Supplied material section start

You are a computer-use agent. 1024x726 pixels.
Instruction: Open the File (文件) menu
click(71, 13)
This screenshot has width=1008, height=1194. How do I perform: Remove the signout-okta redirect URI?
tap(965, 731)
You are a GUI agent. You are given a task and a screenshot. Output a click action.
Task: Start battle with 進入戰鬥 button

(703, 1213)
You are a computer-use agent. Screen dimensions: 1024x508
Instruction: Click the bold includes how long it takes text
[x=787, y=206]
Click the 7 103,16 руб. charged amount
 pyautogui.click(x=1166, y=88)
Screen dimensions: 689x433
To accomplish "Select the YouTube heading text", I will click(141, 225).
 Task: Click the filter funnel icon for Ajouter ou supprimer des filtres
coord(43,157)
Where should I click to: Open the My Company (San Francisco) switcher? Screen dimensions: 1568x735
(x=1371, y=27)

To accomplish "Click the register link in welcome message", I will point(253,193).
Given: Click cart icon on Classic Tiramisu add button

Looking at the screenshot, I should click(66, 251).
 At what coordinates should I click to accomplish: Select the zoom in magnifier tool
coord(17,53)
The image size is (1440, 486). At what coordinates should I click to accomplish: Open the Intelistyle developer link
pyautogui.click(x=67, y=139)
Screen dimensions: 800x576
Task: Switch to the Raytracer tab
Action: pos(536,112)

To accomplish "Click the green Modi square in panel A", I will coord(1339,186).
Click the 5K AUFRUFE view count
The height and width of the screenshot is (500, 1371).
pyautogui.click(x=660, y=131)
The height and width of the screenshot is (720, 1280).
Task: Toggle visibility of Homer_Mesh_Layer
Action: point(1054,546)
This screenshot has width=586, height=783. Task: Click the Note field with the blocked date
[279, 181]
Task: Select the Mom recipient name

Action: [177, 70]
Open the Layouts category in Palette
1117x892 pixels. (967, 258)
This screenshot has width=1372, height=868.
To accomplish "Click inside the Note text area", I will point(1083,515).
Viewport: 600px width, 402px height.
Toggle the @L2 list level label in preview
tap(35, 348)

Supplied material section end

Assigned task
List all lines above in which the string "agent" appears.

Response to the exercise
You are a computer-use agent. 1024x726 pixels.
You are a GUI agent. You are given a task and a screenshot. Output a click action.
You are a computer-use agent. Screen dimensions: 1024x508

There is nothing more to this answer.